* [Text excerpt]
◆ ◆ ◆ ◆ ◆

Here, "what" is an operator, binding a phonetically empty "variable" indicated here as "__".

=== Quantifier raising ===

In the generative model of the syntax-semantics interface, a quantifier must move to positions higher in the structure, leaving behind a trace which it then binds. When this movement leaves the spoken word order unchanged, it is said to be "covert". This process of covert quantifier raising (QR) can create scope ambiguities as in the following example.

 2. I didn't do something.

This sentence is ambiguous between an "I did nothing" reading and another, "there's something I didn't do" reading. On the latter reading, one would represent the sentence as follows within generative grammar (omitting irrelevant details):

 3. Something_{x} [I didn't do x]

Here, "x" is the variable, and "something_{x}" is the operator binding that variable.

=== Tough constructions ===
The following is an example which is treated within generative grammar in terms of an invisible operator binding an invisible variable:

 4. John is easy to please.

The relevant aspects of this sentence are represented as follows:

 5. John is easy [OP_{x} to please x].

◆ ◆ ◆ ◆ ◆

* [Stored data]
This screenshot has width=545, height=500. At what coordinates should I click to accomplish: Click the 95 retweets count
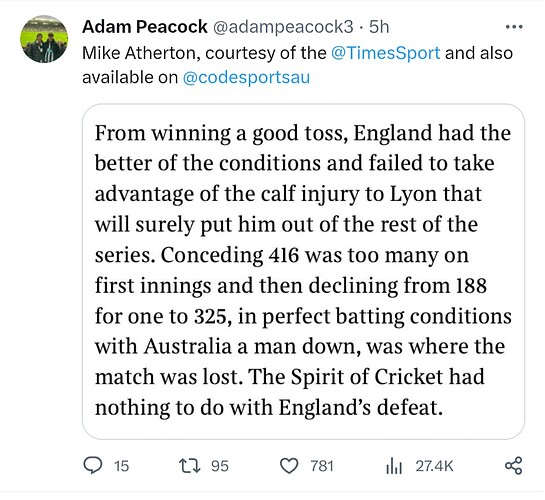220,466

◆ ◆ ◆ ◆ ◆

* [Written request 1] Decide whether each of the following statements agrees with the passage on operators and variables, and give yes or no for each along with the deciding words of that passage, quoted exactly: (a) covert quantifier raising alters the spoken word order; (b) the sentence "I didn't do something" has two possible readings; (c) the analysis of "John is easy to please" involves an operator and a variable that are both invisible.
* [Written request 2] Extend the passage on operators and variables, beginning right after the point where it stops.

* [Final result 1]
(a) No: "When this movement leaves the spoken word order unchanged, it is said to be "covert"."
(b) Yes: "This sentence is ambiguous between an "I did nothing" reading and another, "there's something I didn't do" reading."
(c) Yes: "in terms of an invisible operator binding an invisible variable"

* [Final result 2]
Here, "Op_{x}" is the empty operator and "x" is the variable bound by that operator, functioning as the object of the verb "please". Part of the reason to assume the empty operator—variable dependency in such sentences is that they exhibit sensitivity to extraction islands. For example, the following attempt to create a similar example results in an ungrammatical sentence. The theoretical representation of the sentence is given right below, omitting, again, irrelevant details.

 6. Bad: John is easy to decide whether to please.

 7. John is easy [Op_{x} to decide whether to please x]

Here, "whether" creates an island for a-bar movement. This means that the operator Op_{x} is unable to bind its variable "x", and this is thought to be the reason why the sentence is ungrammatical. One popular theoretical implementation of this is called "relativized minimality". Roughly, it states that a variable of a given kind must be bound by the closest available operator of the same kind. In (6,7), "x" can't be bound by "Op_{x}", because there is a closer operator of the same kind as "Op_{x}": "whether". The sentence (4) with its representation (5) is grammatically acceptable because there's no intervening operator between "Op_{x}" and "x" which blocks the dependency in that sentence.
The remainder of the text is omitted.